Domestic solar cell and module manufacturing is way behind the country’s demand for the equipment, going by data collated by the Ministry of New and Renewable Energy (MNRE) in January end. Under the National Solar Mission, the government targets achieving an indigenous manufacturing capacity of 4-5 GW by 2020.

Till December 2016-end, the country’s installed solar cell manufacturing capacity stood at 2,953 MW, considerably higher than 1,468 MW installed on June 2016 end. However, this number includes the 1,200 MW Mundra Solar project of the Adani Group, which is yet to be commissioned.

Further, the operational capacity of solar cell manufacturing is 1,448.05 MW in December-end, marginally higher than the 1,123.05 MW in June-end last year.

The wide difference between operational and installed capacity is because of the uncommissioned Adani project being included in the list. Further, the operational capacity also takes into account the demand for these products.

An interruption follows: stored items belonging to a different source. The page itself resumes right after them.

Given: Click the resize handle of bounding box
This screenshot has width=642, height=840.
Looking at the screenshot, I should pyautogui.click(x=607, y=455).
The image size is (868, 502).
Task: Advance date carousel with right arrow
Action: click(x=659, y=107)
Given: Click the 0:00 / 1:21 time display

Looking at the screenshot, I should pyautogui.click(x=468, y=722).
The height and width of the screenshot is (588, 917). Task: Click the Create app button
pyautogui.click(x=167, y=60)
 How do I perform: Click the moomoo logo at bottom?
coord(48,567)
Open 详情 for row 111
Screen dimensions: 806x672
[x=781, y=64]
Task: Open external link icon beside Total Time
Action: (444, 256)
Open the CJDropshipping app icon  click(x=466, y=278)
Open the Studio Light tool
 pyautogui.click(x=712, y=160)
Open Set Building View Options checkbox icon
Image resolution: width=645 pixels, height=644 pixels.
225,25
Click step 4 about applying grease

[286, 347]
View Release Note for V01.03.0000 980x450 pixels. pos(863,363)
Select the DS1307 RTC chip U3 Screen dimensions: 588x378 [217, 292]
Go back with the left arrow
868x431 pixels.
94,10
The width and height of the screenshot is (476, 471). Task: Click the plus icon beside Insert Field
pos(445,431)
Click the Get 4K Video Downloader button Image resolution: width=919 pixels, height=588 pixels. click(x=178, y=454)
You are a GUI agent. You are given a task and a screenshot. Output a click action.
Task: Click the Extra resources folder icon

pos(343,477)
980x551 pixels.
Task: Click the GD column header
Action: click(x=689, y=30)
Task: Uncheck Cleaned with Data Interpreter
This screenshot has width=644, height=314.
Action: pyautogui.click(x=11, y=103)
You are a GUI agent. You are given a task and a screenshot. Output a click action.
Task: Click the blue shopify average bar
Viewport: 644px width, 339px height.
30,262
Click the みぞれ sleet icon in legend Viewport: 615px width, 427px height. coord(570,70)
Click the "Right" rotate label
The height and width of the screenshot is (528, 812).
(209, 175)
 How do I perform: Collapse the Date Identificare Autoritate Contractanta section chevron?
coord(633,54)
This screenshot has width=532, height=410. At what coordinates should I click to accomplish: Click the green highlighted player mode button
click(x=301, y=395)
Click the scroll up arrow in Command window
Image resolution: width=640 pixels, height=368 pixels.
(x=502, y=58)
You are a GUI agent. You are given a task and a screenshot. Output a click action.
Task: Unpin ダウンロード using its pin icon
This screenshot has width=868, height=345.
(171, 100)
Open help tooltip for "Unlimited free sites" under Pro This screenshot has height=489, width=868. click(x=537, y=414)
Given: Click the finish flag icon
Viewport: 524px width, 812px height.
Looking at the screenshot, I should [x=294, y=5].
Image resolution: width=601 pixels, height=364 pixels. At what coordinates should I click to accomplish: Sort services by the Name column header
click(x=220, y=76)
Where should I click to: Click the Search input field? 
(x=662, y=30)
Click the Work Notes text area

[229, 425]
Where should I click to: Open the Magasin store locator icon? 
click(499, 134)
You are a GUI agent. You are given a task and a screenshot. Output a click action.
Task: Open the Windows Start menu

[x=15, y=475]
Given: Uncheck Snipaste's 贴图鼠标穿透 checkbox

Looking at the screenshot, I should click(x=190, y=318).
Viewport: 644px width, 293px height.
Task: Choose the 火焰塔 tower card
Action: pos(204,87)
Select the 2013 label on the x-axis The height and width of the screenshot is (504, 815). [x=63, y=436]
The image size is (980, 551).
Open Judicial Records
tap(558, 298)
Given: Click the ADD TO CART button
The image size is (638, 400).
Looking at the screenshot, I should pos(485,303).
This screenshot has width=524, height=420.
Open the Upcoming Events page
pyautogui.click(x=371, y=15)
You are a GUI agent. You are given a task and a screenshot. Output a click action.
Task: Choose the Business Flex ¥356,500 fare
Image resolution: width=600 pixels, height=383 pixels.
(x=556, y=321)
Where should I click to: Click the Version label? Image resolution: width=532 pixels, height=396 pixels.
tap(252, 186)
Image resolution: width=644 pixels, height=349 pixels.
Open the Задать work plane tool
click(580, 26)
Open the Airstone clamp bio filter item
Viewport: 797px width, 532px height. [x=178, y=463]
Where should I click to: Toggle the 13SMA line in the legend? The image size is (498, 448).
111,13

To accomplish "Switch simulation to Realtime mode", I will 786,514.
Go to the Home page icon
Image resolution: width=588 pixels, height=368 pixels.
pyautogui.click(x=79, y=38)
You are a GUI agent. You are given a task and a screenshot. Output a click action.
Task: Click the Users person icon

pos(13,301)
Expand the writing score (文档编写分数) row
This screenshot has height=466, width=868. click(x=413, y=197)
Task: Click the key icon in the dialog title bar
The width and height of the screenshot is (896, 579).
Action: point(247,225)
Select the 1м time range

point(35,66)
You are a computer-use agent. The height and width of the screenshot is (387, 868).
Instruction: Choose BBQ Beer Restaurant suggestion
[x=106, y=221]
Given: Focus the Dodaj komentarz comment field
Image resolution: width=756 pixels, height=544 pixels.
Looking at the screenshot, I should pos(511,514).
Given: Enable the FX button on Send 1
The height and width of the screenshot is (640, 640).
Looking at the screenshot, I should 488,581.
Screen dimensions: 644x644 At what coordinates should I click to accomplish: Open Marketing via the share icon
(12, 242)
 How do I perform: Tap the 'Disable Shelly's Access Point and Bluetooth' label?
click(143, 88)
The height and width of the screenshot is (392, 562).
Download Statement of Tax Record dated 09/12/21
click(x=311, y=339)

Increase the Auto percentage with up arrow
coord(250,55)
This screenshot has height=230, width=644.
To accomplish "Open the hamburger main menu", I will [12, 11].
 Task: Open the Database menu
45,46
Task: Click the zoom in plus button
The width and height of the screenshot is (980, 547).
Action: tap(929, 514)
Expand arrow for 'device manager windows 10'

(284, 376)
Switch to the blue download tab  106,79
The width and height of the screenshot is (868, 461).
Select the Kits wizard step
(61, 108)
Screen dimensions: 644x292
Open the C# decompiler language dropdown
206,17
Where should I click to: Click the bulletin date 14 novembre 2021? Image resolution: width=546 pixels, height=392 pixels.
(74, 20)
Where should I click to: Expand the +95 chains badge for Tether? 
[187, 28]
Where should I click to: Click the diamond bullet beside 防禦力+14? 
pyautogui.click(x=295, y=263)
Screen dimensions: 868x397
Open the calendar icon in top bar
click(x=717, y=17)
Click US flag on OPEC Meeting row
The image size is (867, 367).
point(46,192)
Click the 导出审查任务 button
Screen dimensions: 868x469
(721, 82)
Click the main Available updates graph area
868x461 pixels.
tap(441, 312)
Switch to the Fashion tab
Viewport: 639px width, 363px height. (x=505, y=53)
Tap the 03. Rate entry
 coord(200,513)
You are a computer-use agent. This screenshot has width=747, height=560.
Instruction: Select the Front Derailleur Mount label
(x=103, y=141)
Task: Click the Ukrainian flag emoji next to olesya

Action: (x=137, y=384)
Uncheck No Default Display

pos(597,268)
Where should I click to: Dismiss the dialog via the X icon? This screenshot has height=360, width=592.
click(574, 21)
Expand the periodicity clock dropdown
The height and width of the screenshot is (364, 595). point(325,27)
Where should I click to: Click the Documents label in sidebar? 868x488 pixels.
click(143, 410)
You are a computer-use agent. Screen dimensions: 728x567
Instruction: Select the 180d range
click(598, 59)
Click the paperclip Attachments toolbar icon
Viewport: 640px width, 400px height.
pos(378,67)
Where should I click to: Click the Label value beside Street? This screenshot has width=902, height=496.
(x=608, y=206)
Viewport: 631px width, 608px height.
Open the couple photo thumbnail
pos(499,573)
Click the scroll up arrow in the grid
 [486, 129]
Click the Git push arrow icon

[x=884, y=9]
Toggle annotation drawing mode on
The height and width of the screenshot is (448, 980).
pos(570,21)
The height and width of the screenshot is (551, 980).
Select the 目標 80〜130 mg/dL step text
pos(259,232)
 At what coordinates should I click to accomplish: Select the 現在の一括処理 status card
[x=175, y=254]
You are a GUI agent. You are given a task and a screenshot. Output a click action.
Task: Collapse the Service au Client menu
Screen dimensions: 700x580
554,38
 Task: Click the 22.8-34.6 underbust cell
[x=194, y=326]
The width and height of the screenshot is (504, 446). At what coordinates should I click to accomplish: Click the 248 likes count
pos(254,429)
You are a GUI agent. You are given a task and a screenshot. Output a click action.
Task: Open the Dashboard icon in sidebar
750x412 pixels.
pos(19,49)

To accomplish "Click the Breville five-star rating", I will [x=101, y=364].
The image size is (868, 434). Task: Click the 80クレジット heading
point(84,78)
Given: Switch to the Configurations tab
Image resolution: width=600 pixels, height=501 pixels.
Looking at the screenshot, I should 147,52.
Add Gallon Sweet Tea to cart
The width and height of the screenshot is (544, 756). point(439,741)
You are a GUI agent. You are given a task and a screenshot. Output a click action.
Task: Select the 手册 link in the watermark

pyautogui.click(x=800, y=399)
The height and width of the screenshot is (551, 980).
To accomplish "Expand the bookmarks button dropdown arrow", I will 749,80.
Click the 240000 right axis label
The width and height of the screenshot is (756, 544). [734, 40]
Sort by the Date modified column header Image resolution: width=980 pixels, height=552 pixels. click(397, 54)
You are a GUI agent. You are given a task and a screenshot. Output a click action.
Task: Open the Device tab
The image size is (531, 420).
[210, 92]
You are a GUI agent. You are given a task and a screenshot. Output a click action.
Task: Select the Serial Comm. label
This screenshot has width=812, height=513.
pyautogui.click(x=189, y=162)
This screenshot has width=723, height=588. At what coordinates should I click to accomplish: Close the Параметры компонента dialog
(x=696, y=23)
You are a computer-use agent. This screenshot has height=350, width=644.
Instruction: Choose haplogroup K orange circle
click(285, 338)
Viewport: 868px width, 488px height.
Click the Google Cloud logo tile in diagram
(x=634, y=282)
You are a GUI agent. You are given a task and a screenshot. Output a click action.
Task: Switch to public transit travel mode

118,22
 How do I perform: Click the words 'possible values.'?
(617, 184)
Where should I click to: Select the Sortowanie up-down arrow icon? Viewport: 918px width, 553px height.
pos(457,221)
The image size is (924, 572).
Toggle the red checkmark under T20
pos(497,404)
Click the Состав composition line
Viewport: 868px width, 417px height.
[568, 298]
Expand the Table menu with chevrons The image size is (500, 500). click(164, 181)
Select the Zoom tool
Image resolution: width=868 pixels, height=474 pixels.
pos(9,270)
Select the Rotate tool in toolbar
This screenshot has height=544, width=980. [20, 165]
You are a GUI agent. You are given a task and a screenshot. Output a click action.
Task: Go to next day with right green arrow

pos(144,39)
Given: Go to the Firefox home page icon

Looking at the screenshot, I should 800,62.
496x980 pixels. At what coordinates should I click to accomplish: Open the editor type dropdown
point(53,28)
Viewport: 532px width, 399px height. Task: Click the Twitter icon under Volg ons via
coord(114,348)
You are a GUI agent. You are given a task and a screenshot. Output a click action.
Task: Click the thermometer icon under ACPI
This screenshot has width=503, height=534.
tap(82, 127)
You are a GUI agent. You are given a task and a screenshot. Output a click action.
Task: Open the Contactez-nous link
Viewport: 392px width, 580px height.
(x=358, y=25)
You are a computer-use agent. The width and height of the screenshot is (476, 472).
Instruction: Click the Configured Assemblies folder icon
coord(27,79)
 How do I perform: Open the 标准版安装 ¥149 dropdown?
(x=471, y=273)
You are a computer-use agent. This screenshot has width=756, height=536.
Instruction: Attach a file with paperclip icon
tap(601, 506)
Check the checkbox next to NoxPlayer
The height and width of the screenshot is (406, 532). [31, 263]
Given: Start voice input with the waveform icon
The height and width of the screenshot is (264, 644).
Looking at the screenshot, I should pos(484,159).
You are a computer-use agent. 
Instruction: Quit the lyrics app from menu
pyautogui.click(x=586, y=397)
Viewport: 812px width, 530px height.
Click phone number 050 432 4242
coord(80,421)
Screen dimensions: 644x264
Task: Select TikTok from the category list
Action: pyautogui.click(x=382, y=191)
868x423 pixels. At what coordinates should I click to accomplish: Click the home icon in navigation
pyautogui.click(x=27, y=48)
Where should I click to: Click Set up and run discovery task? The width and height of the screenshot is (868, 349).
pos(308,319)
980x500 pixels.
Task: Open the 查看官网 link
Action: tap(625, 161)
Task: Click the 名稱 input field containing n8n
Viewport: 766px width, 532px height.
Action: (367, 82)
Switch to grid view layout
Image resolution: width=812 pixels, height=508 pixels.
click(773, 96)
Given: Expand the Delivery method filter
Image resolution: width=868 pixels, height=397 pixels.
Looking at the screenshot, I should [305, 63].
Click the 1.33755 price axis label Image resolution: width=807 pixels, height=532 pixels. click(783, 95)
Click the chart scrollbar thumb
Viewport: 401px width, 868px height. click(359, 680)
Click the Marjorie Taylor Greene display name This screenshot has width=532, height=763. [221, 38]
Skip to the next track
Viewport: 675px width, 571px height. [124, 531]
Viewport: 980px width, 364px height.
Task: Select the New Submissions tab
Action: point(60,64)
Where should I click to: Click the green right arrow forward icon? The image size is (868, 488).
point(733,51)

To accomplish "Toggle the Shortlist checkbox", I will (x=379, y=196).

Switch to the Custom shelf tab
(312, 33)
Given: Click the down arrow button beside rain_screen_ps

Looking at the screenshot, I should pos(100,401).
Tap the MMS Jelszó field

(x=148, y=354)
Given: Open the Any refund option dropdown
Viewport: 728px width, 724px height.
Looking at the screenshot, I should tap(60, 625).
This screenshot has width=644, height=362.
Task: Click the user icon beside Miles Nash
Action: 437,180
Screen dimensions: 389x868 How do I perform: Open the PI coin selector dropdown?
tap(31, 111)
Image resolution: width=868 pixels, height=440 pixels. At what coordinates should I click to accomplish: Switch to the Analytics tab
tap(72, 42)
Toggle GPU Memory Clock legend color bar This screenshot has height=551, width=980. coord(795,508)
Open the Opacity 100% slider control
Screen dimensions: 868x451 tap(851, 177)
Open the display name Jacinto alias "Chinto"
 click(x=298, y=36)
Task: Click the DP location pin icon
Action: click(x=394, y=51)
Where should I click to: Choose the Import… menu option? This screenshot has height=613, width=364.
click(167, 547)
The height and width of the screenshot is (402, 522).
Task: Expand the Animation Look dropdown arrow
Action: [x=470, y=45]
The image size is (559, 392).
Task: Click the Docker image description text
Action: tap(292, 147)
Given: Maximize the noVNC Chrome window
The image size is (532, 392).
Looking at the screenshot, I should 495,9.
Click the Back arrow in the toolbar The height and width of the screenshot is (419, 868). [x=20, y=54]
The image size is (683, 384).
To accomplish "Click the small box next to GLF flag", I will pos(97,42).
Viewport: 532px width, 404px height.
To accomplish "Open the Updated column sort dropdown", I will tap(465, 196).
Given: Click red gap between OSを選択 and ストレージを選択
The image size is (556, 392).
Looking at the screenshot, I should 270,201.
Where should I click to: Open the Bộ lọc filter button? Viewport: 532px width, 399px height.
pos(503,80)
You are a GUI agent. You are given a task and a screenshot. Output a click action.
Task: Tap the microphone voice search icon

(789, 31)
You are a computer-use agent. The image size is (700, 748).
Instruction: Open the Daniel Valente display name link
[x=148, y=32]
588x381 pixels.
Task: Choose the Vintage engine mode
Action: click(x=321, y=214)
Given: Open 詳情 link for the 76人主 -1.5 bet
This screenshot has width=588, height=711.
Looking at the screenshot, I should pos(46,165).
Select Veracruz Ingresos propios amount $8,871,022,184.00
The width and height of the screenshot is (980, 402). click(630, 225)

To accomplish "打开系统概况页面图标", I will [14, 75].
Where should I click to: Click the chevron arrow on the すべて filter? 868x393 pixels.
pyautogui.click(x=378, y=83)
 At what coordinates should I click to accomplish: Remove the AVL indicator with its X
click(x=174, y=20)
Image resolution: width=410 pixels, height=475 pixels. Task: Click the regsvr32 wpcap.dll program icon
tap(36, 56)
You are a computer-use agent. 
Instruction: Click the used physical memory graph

As far as solar module manufacturing capacity is concerned, MNRE’s data pegs the installed capacity at 8,113 MW while operational capacity is 5,286.55 MW as on December-end. This has grown from 5,848 MW of installed capacity and 4,307.55 MW of installed capacity in June 2016-end. Here too, 1,200 MW, a major chunk of the growth is attributed to the uncommissioned Adani project.

Chinese equipment

In this backdrop, industry watchers note that a majority of solar power projects in India will continue to prefer cheaper cells and modules from China.

Narasimhan Santhanam, Co-founder, Energy Alternatives India, a renewable energy consulting and research firm, notes that domestically produced solar cells cost 37 to 39 cents while Chinese solar cells cost 29 to 30 cents.

As a result locally sourced and produced solar panels cost 60 cents while those using Chinese cells cost 50 cents each. This brings a cost difference of ₹6 per watt. Effectively, the domestically sourced and produced panels alone are dearer by ₹60-₹65 lakh per MW.